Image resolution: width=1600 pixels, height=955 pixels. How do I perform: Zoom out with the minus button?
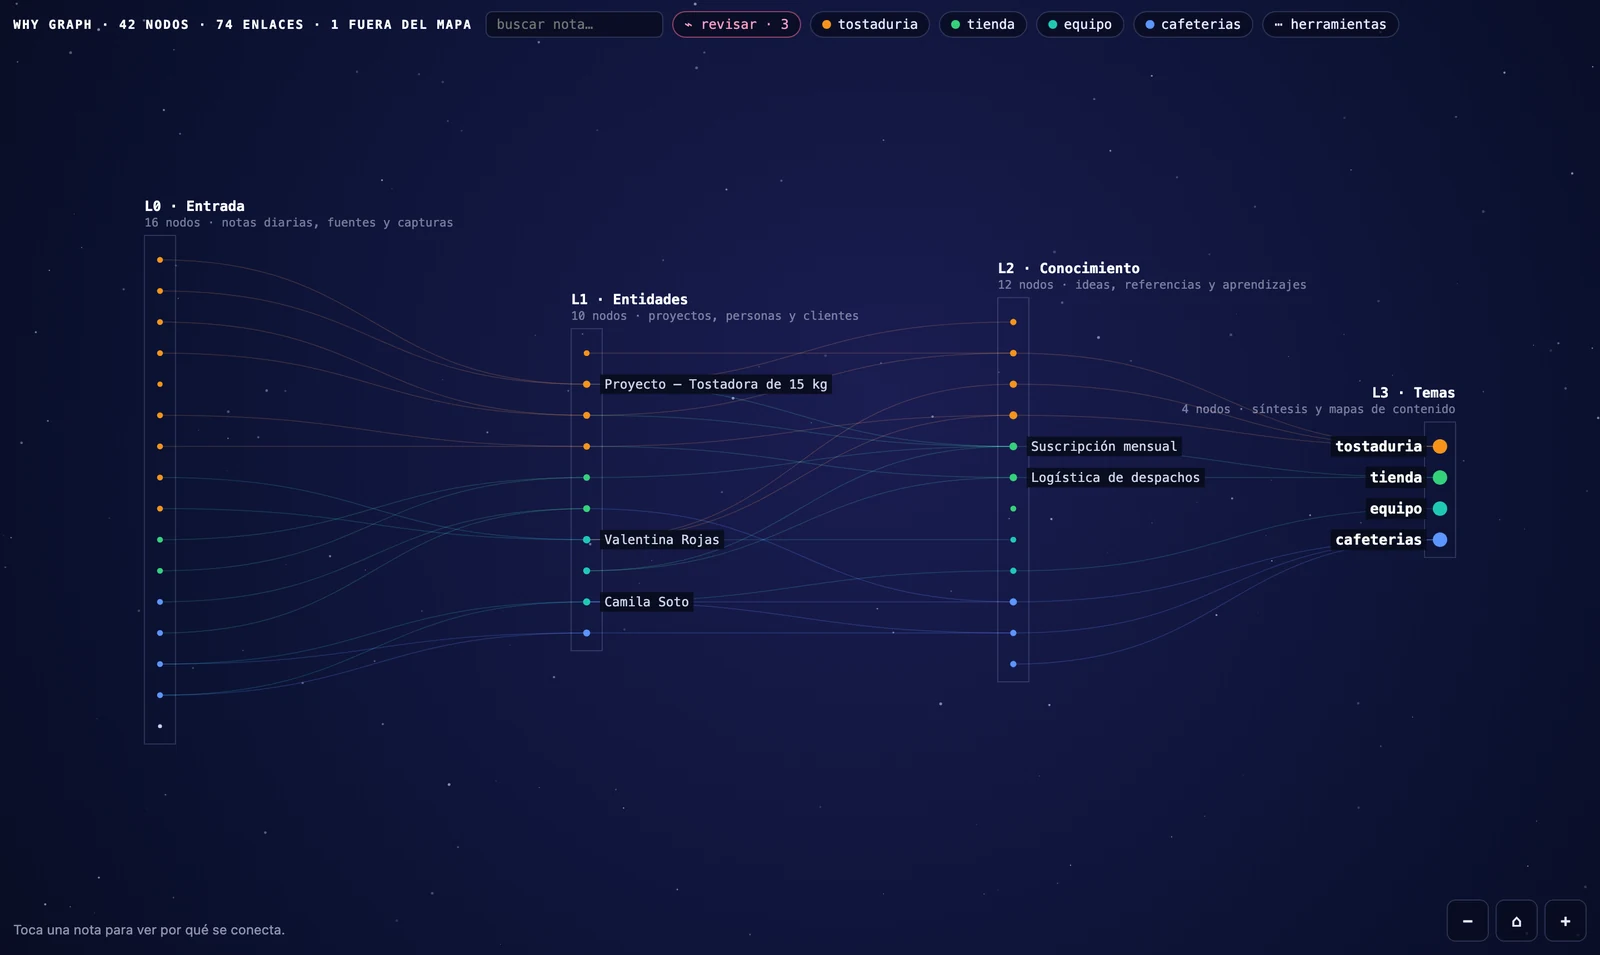click(1467, 921)
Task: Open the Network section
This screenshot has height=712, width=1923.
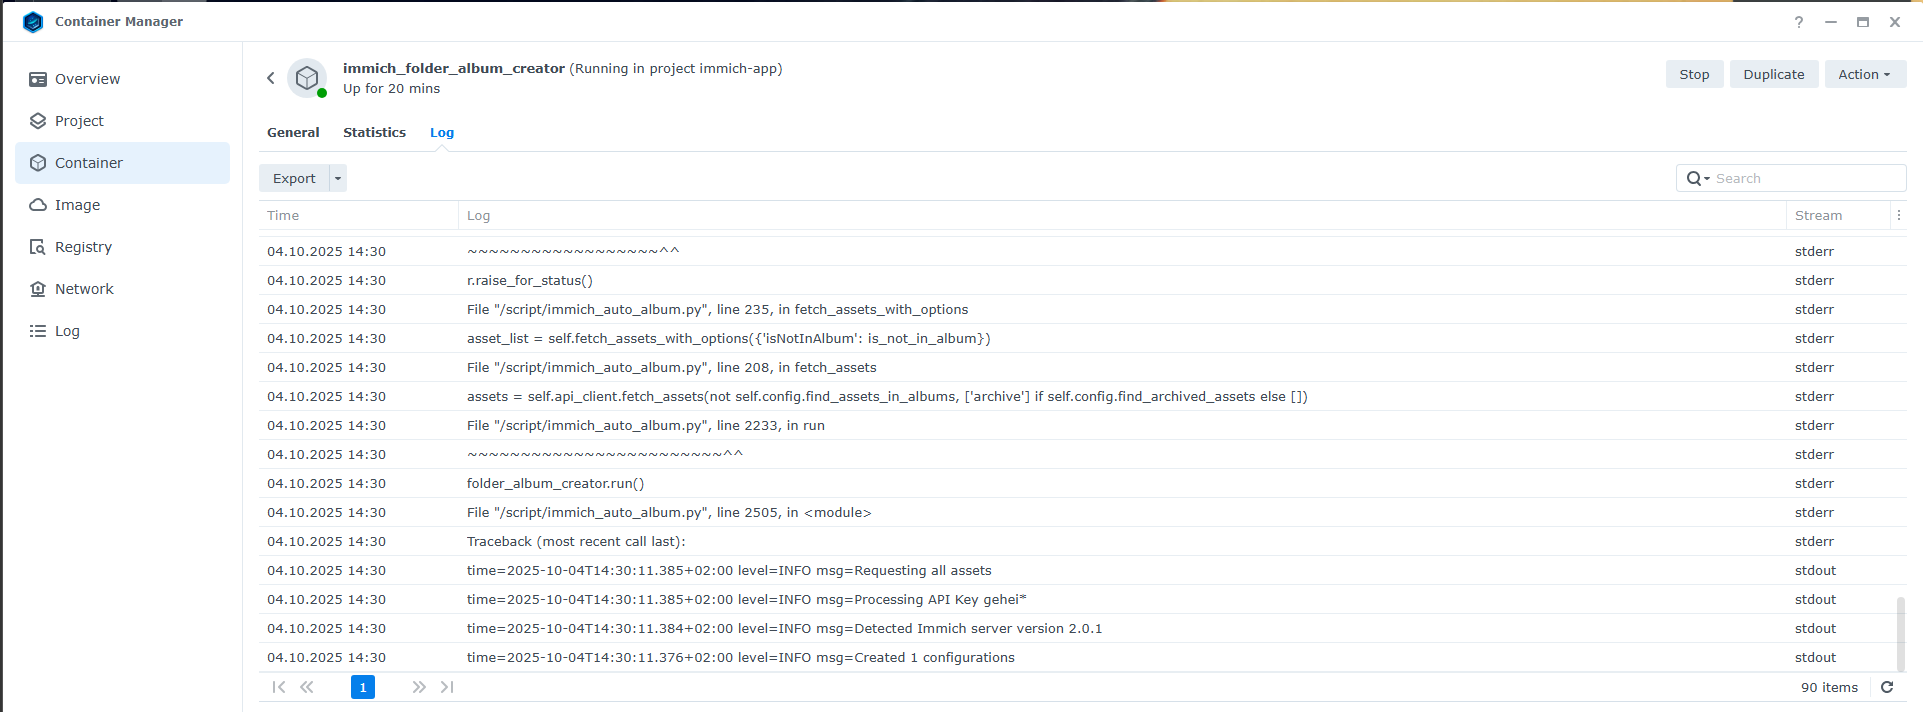Action: click(x=84, y=289)
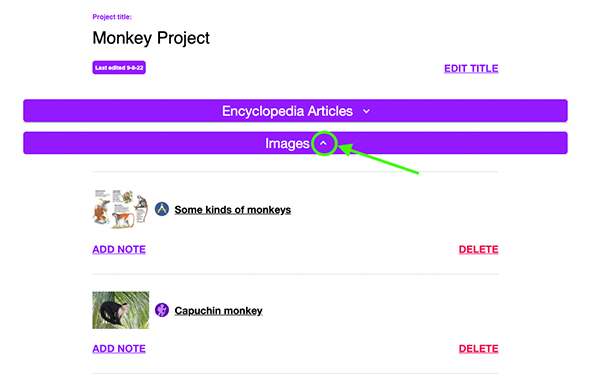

• • • • • • •

### Exercise description
Only the lines from the one holding "Task: Open the Network section" to the last line of the entries above should be printed, exactly as they appear and with no pictures.

### Exercise answer
Task: Open the Network section
This screenshot has height=712, width=1923.
Action: click(x=84, y=289)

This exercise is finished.